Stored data
= Beginning of Section =
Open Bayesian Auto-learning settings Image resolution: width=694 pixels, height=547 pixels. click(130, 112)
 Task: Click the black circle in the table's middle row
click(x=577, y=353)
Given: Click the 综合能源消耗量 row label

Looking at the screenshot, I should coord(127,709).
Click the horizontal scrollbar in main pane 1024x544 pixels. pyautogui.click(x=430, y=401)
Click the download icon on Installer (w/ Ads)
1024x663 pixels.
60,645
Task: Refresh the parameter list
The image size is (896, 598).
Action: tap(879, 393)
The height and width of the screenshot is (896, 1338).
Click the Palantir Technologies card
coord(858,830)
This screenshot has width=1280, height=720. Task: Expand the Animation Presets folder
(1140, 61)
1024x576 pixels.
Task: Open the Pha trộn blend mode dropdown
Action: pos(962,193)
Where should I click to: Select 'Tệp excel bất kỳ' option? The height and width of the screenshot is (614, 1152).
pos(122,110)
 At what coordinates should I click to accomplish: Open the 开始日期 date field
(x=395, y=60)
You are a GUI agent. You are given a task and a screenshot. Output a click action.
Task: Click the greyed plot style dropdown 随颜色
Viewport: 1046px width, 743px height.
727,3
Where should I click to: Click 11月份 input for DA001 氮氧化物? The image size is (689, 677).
= End of Section =
After the last line, print all the entries once again, unchanged.

Open Bayesian Auto-learning settings Image resolution: width=694 pixels, height=547 pixels. click(130, 112)
 Task: Click the black circle in the table's middle row
click(x=577, y=353)
Given: Click the 综合能源消耗量 row label

Looking at the screenshot, I should coord(127,709).
Click the horizontal scrollbar in main pane 1024x544 pixels. pyautogui.click(x=430, y=401)
Click the download icon on Installer (w/ Ads)
1024x663 pixels.
60,645
Task: Refresh the parameter list
The image size is (896, 598).
Action: tap(879, 393)
The height and width of the screenshot is (896, 1338).
Click the Palantir Technologies card
coord(858,830)
This screenshot has width=1280, height=720. Task: Expand the Animation Presets folder
(1140, 61)
1024x576 pixels.
Task: Open the Pha trộn blend mode dropdown
Action: pos(962,193)
Where should I click to: Select 'Tệp excel bất kỳ' option? The height and width of the screenshot is (614, 1152).
pos(122,110)
 At what coordinates should I click to accomplish: Open the 开始日期 date field
(x=395, y=60)
You are a GUI agent. You are given a task and a screenshot. Output a click action.
Task: Click the greyed plot style dropdown 随颜色
Viewport: 1046px width, 743px height.
727,3
Where should I click to: Click 11月份 input for DA001 氮氧化物? The image size is (689, 677).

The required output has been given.